Frente a la cruda visión de Bengü, su colega Emrah Özensoy, del grupo de Química Física, exhibe un entusiasmo radical. Tras su paso por la Universidad de Texas, está convencido de que “en Estados Unidos eres sólo un pececillo en medio del océano, mientras que en Turquía hay pocos recursos, pero sabes que algo te tocará”. Distintas maneras de tomarse las cosas en un país en el que el presupuesto en ciencia, tras una potente inyección económica en los últimos años, es solo del 0,73% del PIB. La gestión de su I+D está en manos de la agencia estatal Tübitak, que trata de “crear cultura científica en la sociedad”, en palabras de Gülnihal Ergen, de su oficina de comunicación. Ergen insistía en que “por ejemplo, aquí no tenemos una asociación de periodistas científicos y ya es hora de crearla”.

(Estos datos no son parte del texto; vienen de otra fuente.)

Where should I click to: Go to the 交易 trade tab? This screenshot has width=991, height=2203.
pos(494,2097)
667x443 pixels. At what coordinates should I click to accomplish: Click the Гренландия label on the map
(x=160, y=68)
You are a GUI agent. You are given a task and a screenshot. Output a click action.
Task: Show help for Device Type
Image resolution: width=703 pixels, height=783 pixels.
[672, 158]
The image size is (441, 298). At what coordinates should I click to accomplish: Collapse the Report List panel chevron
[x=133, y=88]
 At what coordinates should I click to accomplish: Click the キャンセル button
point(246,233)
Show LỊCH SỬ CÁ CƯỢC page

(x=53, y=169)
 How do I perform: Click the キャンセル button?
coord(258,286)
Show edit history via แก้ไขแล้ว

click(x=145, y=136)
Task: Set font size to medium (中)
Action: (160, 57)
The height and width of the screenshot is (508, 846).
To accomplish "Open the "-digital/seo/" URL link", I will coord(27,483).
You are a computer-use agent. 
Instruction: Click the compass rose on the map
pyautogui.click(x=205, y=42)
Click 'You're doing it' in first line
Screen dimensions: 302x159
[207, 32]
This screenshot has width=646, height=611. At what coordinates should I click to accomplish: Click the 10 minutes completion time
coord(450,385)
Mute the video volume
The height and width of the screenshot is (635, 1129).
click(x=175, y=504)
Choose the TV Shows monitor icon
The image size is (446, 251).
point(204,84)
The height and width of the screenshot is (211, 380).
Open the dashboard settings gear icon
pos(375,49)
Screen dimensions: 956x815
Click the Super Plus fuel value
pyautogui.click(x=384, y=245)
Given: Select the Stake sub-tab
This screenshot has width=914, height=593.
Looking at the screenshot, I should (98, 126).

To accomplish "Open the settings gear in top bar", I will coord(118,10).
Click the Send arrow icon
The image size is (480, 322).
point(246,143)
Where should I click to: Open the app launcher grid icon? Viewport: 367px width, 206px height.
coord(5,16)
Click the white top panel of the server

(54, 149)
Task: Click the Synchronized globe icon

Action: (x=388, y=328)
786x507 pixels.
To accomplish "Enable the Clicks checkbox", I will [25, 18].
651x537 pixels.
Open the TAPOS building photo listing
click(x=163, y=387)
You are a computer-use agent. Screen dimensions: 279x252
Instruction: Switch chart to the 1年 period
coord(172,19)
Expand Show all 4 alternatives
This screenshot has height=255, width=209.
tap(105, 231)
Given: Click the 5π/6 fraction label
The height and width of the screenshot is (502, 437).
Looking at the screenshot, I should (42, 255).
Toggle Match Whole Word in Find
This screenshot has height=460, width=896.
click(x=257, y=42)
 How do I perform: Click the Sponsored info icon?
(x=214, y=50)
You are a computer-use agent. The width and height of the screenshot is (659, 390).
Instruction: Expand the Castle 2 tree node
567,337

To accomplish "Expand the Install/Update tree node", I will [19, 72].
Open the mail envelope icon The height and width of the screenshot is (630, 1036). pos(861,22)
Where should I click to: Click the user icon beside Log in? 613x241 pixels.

Fuera del laboratorio mis anfitriones se empeñaron a conciencia en que yo disfrutara de Ankara –ciudad administrativa bastante sosa–. Una cena casera con más de diez platos exquisitos preparados por los propios miembros del equipo; una cata de postres típicos con abundancia de miel y frutos secos, y litros de té –los turcos son adictos a beberlo a todas horas muy caliente y azucarado– sirvieron de preliminares a la sobremesa de la última noche en la que, entre otras muchas cosas, me jalearon para que bailara flamenco, sin éxito, y me explicaron su teoría de que la música tradicional turca es la verdadera precursora del movimiento emo. Y casi me convencen.

Ahora que otros periodistas del proyecto RELATE han estado de visita por centros españoles, me alegraría saber que les han tratado tan bien como a mí. Creo que la frase que más escuché esos días fue “you are my guest”. La mezcla de hospitalidad y profesionalidad me dejó tan buen sabor de boca como aquel último banquete.